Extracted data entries
◇ ◇ ◇

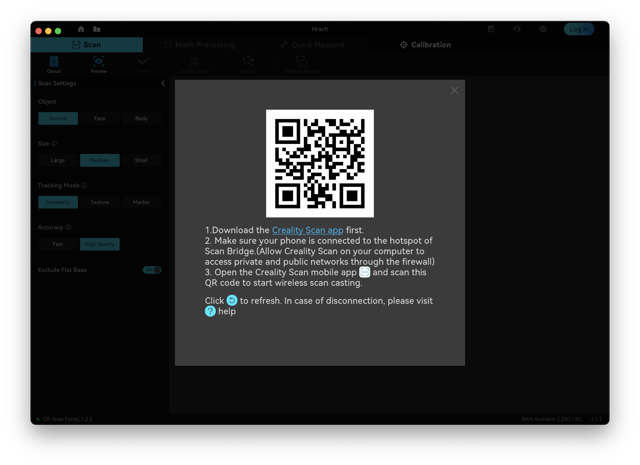This screenshot has height=465, width=640.
Task: Open the project folder icon
Action: coord(97,29)

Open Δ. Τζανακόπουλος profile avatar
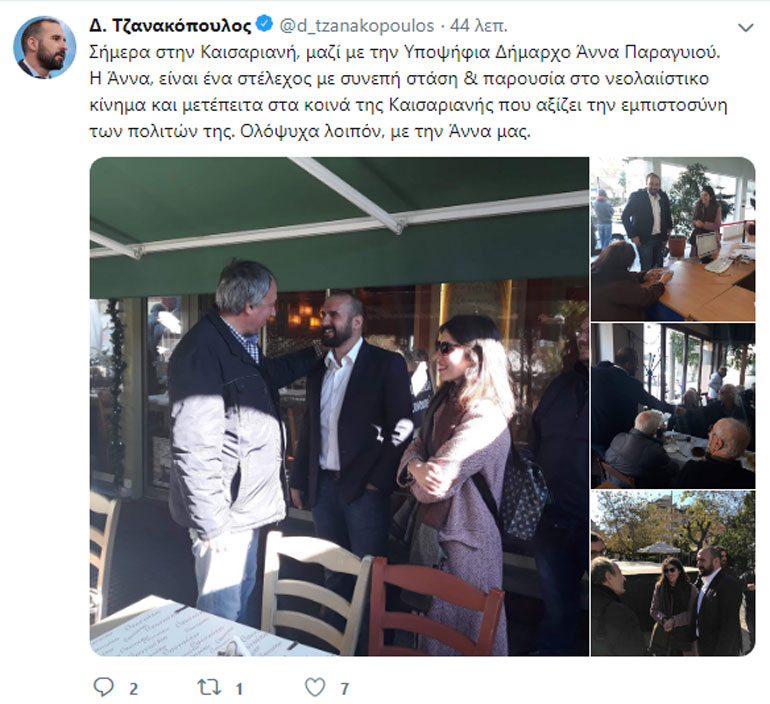point(45,48)
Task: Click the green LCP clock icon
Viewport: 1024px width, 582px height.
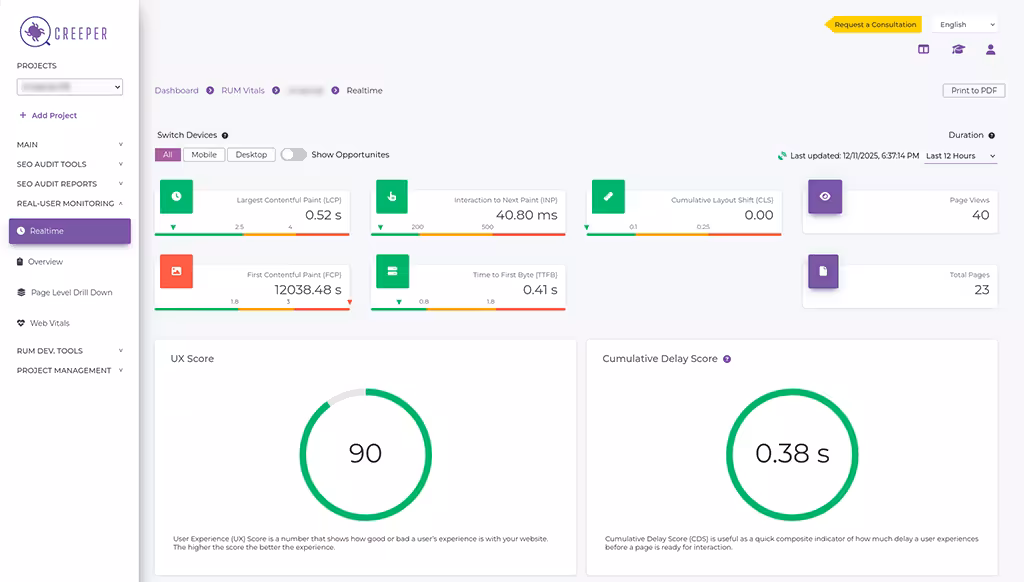Action: (176, 196)
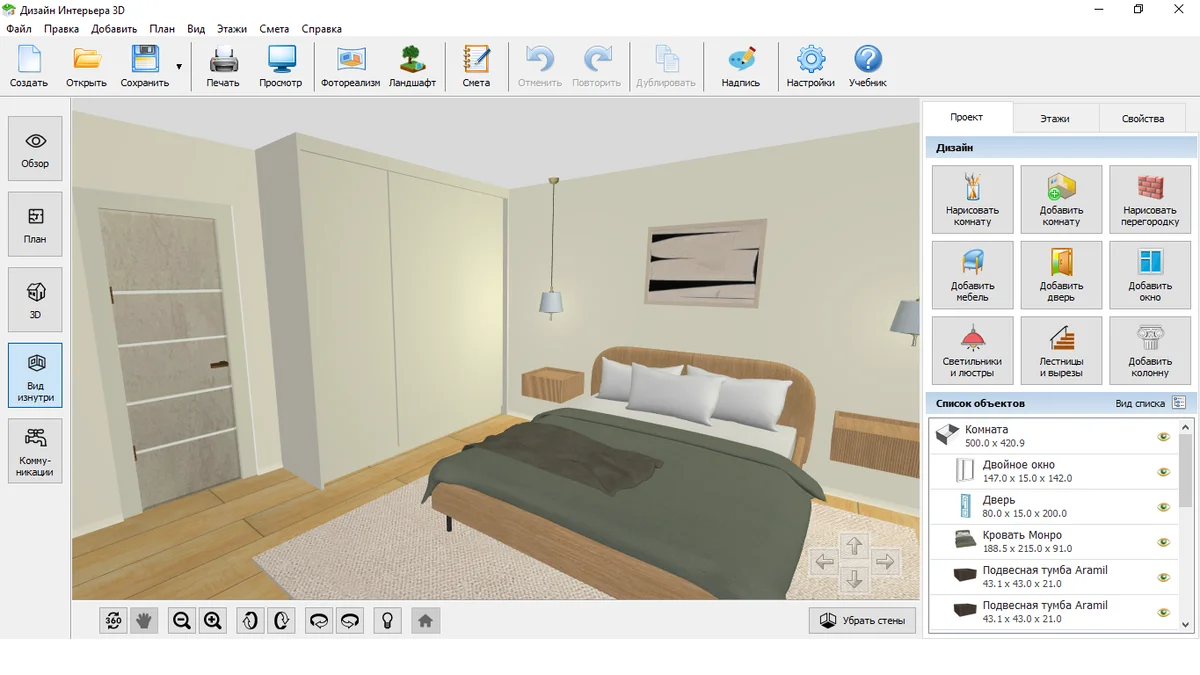This screenshot has height=675, width=1200.
Task: Open the Этажи menu in menu bar
Action: 231,29
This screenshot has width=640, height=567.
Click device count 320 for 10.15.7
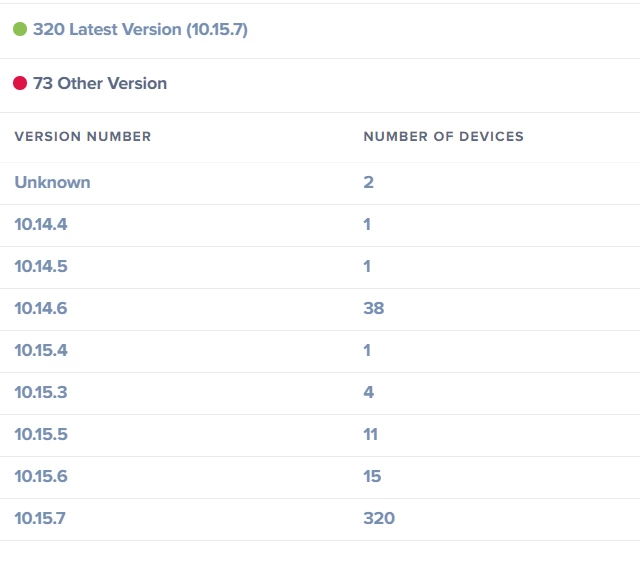379,519
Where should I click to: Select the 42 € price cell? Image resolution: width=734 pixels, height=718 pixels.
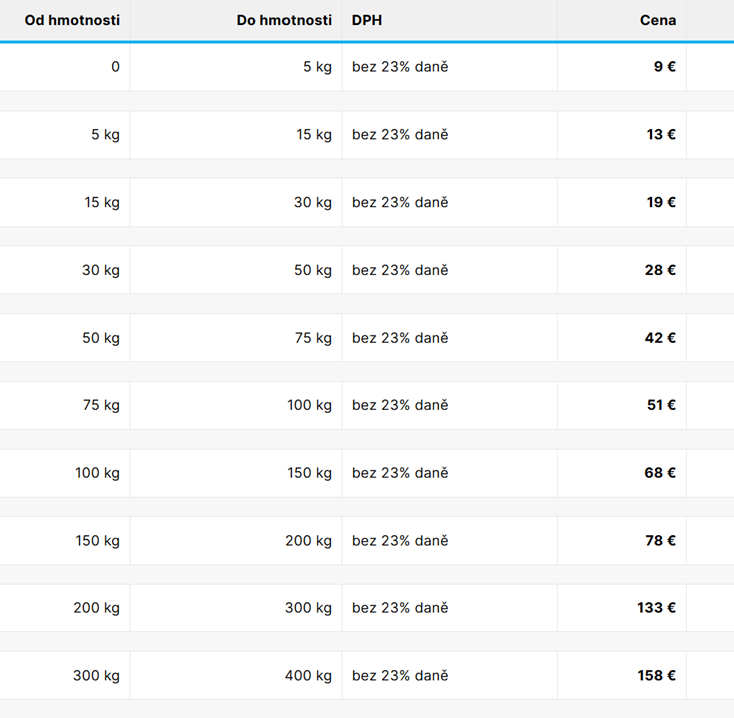click(660, 338)
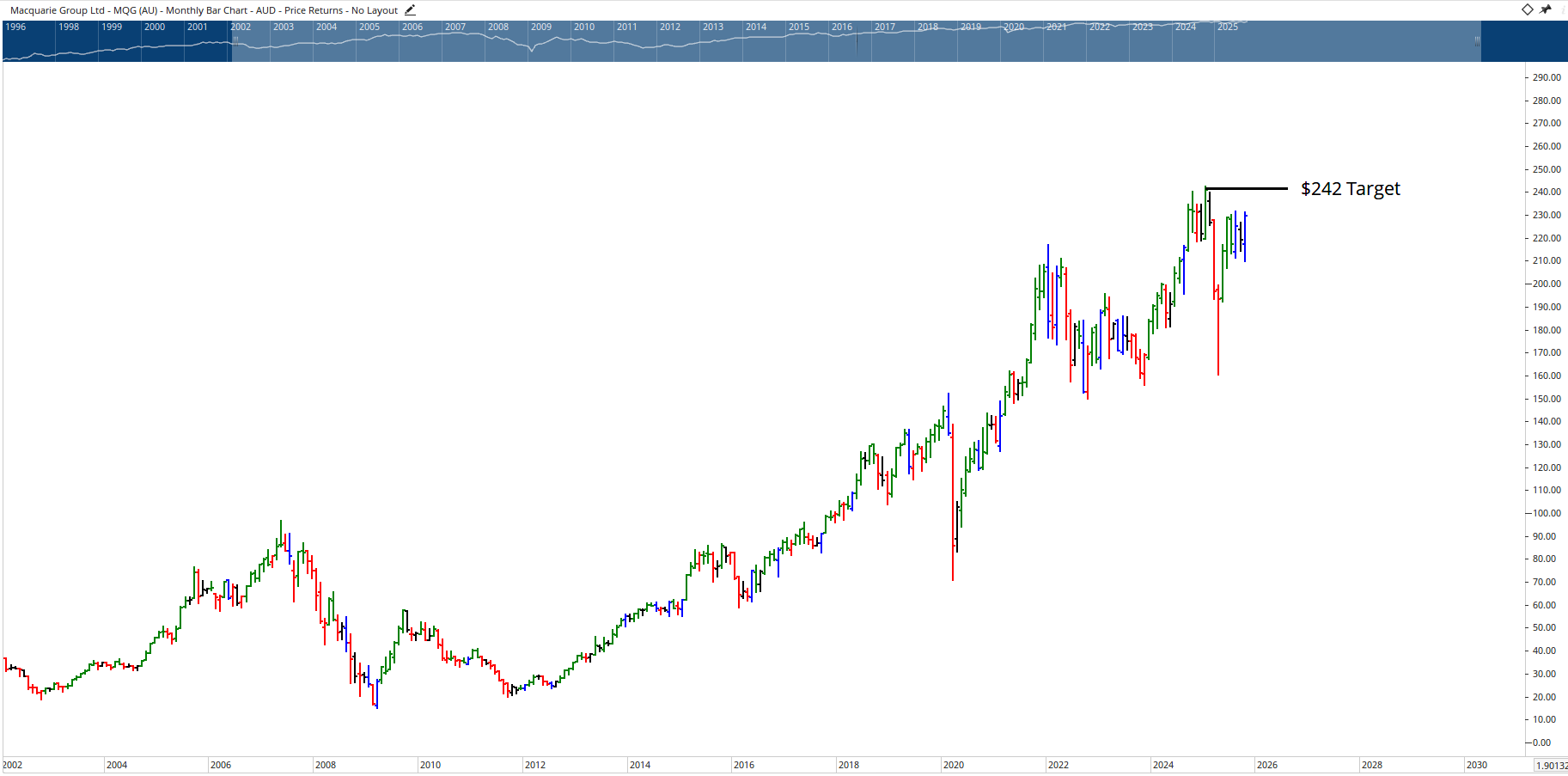Jump to 1996 in the overview timeline
The height and width of the screenshot is (776, 1568).
coord(15,27)
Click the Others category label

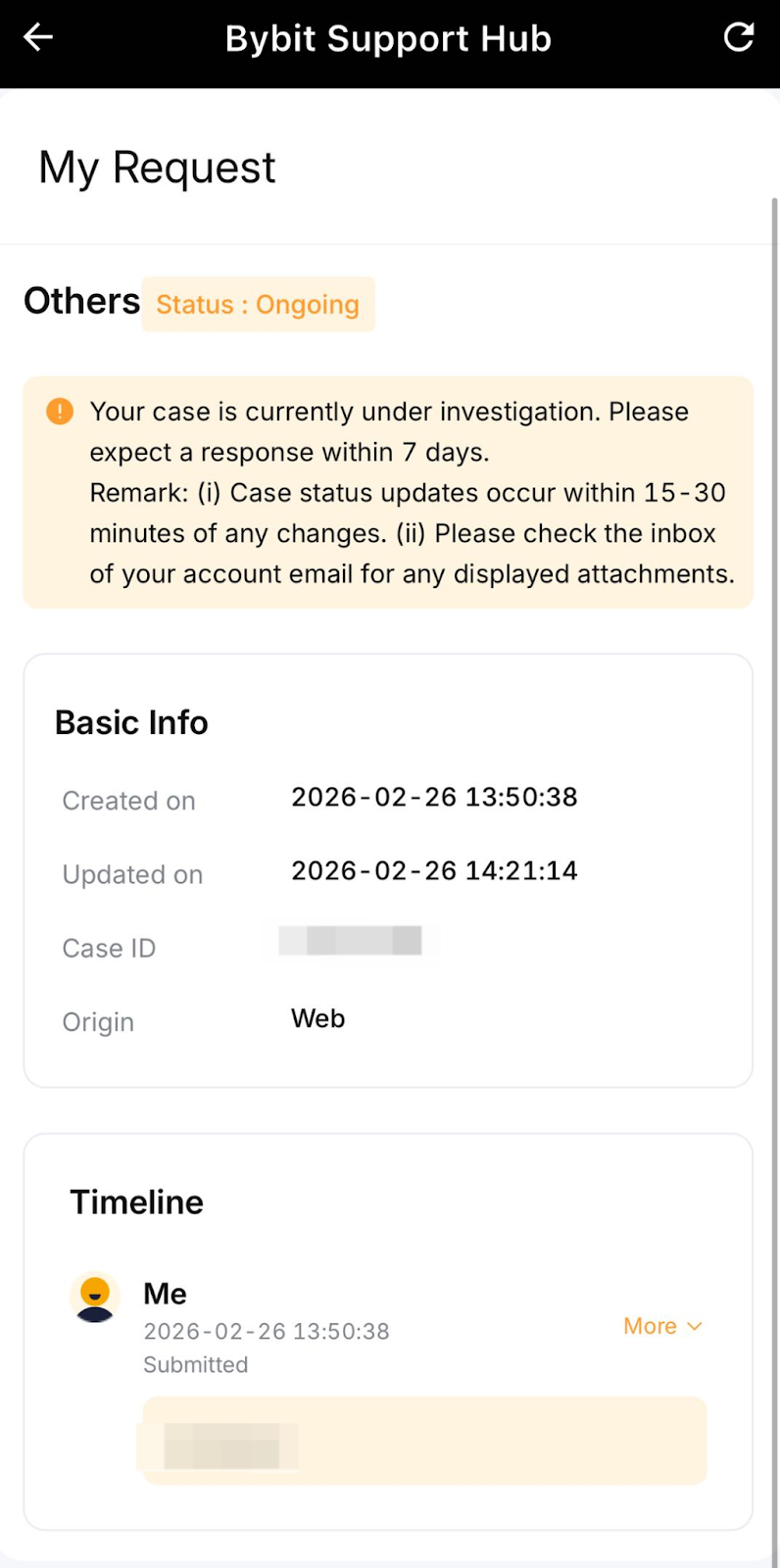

◇ ◇ ◇

About this task
The answer must be an exact copy of the lines from the one containing "Open Δ. Τζανακόπουλος profile avatar" through the last line of the records, with no pictures included.

Result below
Open Δ. Τζανακόπουλος profile avatar
point(45,48)
Task: Click the green LCP clock icon
Viewport: 1024px width, 582px height.
Action: (176, 196)
This screenshot has height=675, width=1200.
Task: Open the Этажи menu in menu bar
Action: 231,29
This screenshot has width=640, height=567.
Click device count 320 for 10.15.7
379,519
Where should I click to: Select the 42 € price cell? Image resolution: width=734 pixels, height=718 pixels.
click(660, 338)
Jump to 1996 in the overview timeline
The height and width of the screenshot is (776, 1568).
coord(15,27)
Click the Others category label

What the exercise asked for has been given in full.